CDM is a newer program. I think it's been really successful. There were a few lessons that we learned, but I think we've mostly addressed those in the new contract vehicle that's out now called CDM Defend. It now can do cloud and mobile.
The first phase really shined a light on agencies and on the department, highlighting the breadth of our networks, what's connected. And finding that out in a way where it can be automated, so they can really have a kind of no-kidding answer about what's actually on their network.
This sounds easy, but it can be quite hard when you're dealing with large, sprawling networks. And many large agencies are made up of a bunch of smaller agencies. So, by deploying those tools, agencies and DHS now have full insight into what's actually connected to the network, which is really important, because now you can start to understand, "Well, this is my exposure." We're at the first step to understanding.
Our next step now — what we're working on really hard — is the operationalization of the CDM dashboard, deploying that to every agency and turning that into a better federal vulnerability management process. Now that we know everything that's on the network, we can have insight into what systems may be vulnerable.
FEDTECH: How can the procurement process be changed to help improve security from the beginning?
MANFRA: One of the things that we learned through the process of the Kaspersky Binding Operational Directive was that, if you think about procurement, much of the way the rules and the laws are written, it's looking at financial risk for the government or that agency. It's not necessarily looking at all forms of risk, like cybersecurity risk, if an entity were to buy certain products.
Risk-based procurement is broadening and building a procurement community that is better tied to the mission owners. Some agencies do this very well.
There's some limitation in what procurement officials can and can't do. Generally speaking, how do we make sure that the procurements are informed by mission risk? How do we ensure that the procurement officials have the information that they need to make those decisions, and what does that structure look like? I don't really have the answer yet, but that's what we want to focus on, building that for the civilian government.
DOD's a little bit ahead of us on this, but for the civilian government, how do we think about supply chain risk and all of those things when we're talking about procurement decisions?
FEDTECH: Did this stem from Kaspersky, or had this concept been talked about before?
MANFRA: I first became aware of the challenges as a result of the Kaspersky process.

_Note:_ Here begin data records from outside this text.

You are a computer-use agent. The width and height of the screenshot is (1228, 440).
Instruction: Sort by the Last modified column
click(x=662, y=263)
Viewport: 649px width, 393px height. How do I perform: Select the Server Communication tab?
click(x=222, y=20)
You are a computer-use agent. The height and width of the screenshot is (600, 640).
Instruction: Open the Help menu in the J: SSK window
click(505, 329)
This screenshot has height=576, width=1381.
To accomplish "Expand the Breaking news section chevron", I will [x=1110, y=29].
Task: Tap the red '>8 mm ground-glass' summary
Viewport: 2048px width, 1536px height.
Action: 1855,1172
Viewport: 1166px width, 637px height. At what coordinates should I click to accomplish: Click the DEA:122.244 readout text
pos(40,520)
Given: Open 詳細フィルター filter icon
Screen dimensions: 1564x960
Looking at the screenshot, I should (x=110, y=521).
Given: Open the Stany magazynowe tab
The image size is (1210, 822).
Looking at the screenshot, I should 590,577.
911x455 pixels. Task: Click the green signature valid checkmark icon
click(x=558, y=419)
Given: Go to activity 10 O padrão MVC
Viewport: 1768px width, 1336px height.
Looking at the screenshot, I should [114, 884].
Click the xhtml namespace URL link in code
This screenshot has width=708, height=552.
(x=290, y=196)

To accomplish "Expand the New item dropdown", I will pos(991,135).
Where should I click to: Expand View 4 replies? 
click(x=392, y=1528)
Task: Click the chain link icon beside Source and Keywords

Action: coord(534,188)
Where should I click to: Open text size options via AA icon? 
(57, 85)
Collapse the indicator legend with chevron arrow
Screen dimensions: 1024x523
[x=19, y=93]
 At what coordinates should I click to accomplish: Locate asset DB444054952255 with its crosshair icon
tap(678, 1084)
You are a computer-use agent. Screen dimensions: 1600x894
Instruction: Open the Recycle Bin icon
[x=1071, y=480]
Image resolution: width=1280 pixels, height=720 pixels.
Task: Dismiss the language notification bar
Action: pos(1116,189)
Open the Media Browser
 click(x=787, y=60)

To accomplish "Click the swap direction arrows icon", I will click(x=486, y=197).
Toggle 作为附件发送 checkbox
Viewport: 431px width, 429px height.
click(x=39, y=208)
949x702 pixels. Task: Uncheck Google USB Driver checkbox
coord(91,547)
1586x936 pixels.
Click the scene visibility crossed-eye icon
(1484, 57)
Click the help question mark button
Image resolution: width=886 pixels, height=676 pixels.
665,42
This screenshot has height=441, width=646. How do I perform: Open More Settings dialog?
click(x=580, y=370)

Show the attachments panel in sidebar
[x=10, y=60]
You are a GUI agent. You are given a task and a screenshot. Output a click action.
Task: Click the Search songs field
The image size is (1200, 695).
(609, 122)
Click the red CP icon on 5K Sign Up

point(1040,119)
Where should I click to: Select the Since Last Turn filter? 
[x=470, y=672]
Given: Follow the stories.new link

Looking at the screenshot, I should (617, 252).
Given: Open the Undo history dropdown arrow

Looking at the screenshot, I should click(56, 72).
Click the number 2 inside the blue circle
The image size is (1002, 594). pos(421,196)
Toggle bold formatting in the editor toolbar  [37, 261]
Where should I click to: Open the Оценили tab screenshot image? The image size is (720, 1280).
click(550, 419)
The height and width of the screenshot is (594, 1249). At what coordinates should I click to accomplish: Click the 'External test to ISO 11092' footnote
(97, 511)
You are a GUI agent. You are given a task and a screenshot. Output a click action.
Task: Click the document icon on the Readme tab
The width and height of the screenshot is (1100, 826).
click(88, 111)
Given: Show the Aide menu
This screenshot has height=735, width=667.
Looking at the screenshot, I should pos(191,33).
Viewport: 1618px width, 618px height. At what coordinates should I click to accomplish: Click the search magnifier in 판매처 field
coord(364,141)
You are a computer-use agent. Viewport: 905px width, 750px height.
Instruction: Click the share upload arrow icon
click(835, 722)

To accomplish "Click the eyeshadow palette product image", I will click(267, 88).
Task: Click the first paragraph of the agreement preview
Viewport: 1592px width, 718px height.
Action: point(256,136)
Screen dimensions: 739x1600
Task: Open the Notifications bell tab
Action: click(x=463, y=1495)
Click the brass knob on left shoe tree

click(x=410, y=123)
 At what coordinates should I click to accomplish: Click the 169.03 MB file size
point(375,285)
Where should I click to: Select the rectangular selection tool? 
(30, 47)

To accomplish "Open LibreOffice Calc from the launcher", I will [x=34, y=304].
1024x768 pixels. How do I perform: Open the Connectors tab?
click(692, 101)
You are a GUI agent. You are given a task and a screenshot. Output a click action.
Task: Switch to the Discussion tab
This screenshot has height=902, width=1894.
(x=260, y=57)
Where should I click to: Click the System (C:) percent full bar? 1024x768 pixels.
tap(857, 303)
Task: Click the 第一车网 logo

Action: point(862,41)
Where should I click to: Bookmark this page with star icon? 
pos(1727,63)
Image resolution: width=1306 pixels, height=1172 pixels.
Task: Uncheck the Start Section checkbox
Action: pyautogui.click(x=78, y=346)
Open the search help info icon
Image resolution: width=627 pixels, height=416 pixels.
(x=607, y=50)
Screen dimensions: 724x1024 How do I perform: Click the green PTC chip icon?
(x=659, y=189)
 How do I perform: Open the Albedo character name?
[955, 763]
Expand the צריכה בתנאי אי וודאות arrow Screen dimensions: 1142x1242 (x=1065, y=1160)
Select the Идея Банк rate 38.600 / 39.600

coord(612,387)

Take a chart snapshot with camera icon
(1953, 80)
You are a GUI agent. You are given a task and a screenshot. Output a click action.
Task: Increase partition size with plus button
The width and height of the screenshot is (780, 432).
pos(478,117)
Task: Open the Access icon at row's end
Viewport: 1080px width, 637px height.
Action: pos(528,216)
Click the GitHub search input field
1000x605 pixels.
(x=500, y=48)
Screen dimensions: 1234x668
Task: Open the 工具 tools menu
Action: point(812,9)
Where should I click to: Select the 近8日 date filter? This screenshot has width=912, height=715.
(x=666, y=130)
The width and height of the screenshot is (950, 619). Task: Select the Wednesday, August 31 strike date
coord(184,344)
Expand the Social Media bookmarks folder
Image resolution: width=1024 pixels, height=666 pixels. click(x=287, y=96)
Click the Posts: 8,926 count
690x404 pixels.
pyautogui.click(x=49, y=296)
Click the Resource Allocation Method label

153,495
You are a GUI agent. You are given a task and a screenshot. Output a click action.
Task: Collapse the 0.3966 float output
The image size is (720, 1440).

This has nothing to do with that company or anything like that; the process highlighted some of these gaps. I think others have been more aware of this challenge and have been working to address it in various channels, so we're working very closely with GSA and OMB to look at the different options to address. It's a very complicated problem.
FEDTECH: What do you see as the biggest challenge for the future?
MANFRA: I see tremendous opportunity in the role that DHS can take, particularly with federal cybersecurity, but also with critical infrastructure being much more forward-leaning and proactive. The whole IT modernization effort is not going to be easy. It requires funding and dedicated, sustained attention. I'm committed to having that dedicated, sustained attention, but I know that it is not easy to make these major government transitions like this. I think that is a very practical challenge.
Then the bigger challenge, of course, is just the number of devices and amount of traffic that is on the internet or network in some way. Our increasing dependence upon that is an extraordinary challenge. That goes back to the original point that we know we can't do it alone, and we need to have everybody thinking and working together. It may require some innovative, creative ways of working with industry or working internationally that the government hasn't thought about before, and I think we should be open to those.
I think that's our collective challenge. I hope we can lead the way to make some progress.